Adicionalmente, parece increíble que todo un Estado sea tan incapaz de llevar a cabo medidas mínimas de seguridad, de ataque y control frontal y radical de la delincuencia y que, otra vez, haya sido establecido un estado de emergencia que, lamentablemente solo -pienso- lava la cara de las autoridades de turno, pero no garantiza una solución frontal del problema. Si eso es así, es que, al interior del propio sistema de gobierno, hay intereses que impiden las soluciones, así como que hay quienes se jactan o actúan en la sombra, propiciando el caos del que lamentablemente gustan beneficiarse.
Es necesario mantenernos vigilantes pues más allá de lo que significa “las molestias” por estas obras que, supuestamente deberían ser de servicio a la comunidad y de mejoras en vías de una modernización en equidad y con eficiencia, el país aborda un problema igual de grave y es lo que veo como la competencia entre los Poderes del estado por hacerse la vida imposible; pareciera un “todo contra todos”. Muchos de esos actores que se enardecen contra el Ejecutivo –que por cierto o no tiene lámpara que lo ilumine o le gusta andar muy en oscuro– se olvidan que ellos llevaron a la señora Boluarte al sillón de Palacio y que ella es, per se y en todo, secuencia y continuidad del justamente procesado Castillo.
En estos momentos vemos como los cuatro Poderes del Estado se enfrentan entre sí y a ello debemos agregar la intervención de la Junta Nacional de Justicia, ente joven en nuestro ordenamiento jurídico, pero que alza la voz como adulto con derechos y, entre esas instancias, la voz del Tribunal Constitucional abrumado por los temas grandes y los pequeños, parece ser desoído y sus sentencias cuestionadas o minimizadas.
Sin embargo, una luz de esperanza es que haya, en medio de este caos de ambición, desorden e incapacidad, algunas autoridades que brillan por sus méritos, como algunos pocos congresistas que asumen su desempeño con responsabilidad. Poco o nada puede decirse del equipo ministerial.
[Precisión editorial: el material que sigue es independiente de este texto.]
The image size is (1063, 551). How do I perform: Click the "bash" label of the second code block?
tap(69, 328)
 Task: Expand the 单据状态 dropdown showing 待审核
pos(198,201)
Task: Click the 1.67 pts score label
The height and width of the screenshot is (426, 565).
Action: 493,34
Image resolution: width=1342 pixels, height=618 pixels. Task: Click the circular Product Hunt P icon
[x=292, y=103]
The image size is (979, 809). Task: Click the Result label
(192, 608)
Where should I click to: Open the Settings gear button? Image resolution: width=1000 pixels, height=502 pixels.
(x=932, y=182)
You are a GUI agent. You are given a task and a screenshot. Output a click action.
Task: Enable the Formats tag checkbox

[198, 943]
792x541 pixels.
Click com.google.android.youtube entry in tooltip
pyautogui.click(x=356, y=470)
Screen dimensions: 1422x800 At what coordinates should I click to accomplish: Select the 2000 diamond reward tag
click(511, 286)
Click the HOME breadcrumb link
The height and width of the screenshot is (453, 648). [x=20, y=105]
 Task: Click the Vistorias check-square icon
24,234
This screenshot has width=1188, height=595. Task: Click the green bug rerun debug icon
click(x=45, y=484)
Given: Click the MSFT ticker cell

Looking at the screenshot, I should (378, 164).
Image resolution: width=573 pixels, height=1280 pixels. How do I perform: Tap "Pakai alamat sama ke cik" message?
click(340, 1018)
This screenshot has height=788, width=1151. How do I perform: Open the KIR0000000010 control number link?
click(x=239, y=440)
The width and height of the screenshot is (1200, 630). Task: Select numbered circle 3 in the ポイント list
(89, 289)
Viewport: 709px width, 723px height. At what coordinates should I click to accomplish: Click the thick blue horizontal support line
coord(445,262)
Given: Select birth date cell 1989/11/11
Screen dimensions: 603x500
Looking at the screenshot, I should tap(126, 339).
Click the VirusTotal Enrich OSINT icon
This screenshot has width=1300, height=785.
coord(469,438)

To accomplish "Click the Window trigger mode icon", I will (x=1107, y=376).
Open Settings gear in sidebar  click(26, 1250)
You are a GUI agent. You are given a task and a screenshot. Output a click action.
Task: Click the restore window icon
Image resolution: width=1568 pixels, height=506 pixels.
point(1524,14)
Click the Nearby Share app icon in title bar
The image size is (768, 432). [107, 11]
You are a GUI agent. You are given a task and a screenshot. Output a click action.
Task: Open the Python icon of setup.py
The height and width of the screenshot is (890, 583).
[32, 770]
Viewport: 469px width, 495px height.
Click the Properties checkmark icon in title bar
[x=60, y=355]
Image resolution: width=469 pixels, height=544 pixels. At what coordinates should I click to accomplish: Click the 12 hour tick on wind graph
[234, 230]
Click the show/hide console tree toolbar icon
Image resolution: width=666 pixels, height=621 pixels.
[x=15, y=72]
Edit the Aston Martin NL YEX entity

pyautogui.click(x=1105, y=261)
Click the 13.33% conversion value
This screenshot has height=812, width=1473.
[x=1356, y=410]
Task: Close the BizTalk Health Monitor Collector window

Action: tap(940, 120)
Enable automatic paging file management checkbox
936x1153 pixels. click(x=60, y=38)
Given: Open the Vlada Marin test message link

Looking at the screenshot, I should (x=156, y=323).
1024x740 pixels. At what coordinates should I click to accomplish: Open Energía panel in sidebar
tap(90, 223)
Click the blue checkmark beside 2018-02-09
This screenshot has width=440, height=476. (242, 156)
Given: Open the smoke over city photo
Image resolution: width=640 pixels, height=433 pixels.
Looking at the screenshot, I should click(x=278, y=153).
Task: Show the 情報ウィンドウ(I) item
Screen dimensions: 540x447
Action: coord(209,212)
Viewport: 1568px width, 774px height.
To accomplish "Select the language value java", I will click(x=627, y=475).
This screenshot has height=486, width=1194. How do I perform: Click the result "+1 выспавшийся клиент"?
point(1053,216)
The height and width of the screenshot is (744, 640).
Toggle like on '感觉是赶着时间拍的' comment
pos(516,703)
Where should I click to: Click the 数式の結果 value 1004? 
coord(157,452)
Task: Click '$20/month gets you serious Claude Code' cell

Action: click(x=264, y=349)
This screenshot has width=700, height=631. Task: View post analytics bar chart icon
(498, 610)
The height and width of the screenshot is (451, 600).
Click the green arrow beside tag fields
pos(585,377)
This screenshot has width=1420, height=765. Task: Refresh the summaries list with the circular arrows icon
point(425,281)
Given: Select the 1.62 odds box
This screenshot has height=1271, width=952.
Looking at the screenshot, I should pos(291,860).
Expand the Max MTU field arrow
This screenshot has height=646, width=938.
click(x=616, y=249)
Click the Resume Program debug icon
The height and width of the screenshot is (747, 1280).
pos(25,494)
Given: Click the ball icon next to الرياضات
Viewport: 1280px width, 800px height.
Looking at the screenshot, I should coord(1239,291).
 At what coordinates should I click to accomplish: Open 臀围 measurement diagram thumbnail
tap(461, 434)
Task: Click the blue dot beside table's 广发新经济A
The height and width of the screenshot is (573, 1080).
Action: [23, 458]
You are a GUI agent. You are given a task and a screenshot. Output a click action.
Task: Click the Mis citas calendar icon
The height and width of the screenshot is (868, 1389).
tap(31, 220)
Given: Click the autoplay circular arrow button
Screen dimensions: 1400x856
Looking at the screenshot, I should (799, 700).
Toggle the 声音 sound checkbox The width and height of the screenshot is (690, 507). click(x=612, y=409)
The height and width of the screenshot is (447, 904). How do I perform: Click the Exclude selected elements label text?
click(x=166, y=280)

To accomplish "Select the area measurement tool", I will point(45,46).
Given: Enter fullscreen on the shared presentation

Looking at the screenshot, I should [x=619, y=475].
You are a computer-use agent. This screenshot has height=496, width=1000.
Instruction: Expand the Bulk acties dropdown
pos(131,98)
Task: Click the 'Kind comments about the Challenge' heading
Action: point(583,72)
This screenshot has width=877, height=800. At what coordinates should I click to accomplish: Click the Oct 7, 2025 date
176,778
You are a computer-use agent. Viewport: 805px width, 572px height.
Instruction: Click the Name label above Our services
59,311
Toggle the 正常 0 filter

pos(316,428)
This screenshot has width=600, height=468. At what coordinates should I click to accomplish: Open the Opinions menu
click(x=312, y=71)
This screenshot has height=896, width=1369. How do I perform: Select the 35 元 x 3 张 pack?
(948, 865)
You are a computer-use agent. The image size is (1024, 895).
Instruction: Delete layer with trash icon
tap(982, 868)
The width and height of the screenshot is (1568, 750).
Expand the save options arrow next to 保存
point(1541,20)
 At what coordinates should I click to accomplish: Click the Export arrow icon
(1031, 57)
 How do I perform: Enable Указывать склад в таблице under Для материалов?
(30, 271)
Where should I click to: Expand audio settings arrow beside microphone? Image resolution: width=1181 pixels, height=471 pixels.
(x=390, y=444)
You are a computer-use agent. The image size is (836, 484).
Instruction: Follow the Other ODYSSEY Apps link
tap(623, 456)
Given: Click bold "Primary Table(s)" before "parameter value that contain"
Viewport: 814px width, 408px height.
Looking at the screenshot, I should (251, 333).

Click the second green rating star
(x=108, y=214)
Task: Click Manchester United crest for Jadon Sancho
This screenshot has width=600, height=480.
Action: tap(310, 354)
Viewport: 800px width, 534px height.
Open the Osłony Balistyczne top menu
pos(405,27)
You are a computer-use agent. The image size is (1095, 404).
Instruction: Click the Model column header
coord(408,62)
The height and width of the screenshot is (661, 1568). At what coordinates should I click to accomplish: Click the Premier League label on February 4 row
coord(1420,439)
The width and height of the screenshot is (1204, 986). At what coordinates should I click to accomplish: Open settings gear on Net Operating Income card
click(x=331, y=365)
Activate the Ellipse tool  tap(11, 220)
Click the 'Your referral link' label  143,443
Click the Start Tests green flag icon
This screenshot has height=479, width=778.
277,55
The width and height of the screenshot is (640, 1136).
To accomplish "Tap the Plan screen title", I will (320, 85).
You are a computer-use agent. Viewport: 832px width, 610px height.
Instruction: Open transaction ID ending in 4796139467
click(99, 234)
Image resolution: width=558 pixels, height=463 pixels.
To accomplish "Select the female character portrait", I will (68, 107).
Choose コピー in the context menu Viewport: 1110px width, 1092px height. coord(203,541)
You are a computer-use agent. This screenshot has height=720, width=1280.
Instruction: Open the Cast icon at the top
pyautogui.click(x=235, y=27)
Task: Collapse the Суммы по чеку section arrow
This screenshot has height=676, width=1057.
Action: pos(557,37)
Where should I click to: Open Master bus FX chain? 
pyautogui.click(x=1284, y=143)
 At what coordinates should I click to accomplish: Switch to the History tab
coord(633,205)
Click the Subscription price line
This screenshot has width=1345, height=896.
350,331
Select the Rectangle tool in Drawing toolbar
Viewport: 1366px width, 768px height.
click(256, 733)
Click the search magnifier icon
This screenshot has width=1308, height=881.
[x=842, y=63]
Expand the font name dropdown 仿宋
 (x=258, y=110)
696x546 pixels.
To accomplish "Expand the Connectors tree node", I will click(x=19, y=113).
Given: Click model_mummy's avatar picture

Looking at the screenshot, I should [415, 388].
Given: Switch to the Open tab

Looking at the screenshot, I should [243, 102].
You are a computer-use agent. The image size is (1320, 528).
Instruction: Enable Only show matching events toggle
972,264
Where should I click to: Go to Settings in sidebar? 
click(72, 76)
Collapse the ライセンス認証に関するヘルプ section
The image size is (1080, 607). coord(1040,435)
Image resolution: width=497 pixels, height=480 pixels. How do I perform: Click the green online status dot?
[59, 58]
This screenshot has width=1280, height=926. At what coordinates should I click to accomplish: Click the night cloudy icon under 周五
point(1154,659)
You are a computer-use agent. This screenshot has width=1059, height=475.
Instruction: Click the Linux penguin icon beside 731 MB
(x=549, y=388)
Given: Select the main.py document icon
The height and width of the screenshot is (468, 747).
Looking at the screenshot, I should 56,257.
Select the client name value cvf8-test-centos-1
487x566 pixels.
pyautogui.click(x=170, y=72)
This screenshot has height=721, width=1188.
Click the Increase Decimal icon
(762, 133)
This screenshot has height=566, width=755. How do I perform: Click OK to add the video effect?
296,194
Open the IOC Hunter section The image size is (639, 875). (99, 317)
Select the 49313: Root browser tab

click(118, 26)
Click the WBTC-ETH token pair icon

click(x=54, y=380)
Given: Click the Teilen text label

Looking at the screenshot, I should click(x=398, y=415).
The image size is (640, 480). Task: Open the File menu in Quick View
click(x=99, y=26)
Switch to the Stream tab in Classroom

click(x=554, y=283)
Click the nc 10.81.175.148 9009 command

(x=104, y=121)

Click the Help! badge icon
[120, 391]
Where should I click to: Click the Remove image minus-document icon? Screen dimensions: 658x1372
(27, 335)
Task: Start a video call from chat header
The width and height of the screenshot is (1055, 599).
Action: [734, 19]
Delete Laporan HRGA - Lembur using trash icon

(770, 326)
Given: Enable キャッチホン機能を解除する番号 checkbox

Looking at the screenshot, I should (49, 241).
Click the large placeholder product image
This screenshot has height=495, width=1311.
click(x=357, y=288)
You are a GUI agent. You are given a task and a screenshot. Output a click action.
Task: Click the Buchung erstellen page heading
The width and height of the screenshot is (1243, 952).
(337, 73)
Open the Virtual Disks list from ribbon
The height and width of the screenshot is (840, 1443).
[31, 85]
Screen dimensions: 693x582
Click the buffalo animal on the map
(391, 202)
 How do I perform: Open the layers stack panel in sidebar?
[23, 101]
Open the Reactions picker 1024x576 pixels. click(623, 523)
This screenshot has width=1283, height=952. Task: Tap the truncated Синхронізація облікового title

Y otra luz que debería significar esperanza es la posibilidad de que los políticos actúan con astucia en el próximo y muy cercano proceso electoral y que los ciudadanos sepamos elegir, no al mal menor sino a aquella persona que por sus capacidades está en condiciones de ejercer el mando con autoridad, sabiduría, capacidad y honradez.
Quizá parezca difícil encontrar a quien encarne esas virtudes, pero me aferro a lo que señala san Pablo en su hermosa epístola a los Romanos: “la esperanza no defrauda” y se refiere sin duda a que debemos tender, por todos los medios no al bien menor, sino al bien total, aquel que implica la plena realización del hombre en sociedad, haciendo de la esperanza no una quimera, sino un ancla a la que uno se aferra porque es sólida, posible, real y segura.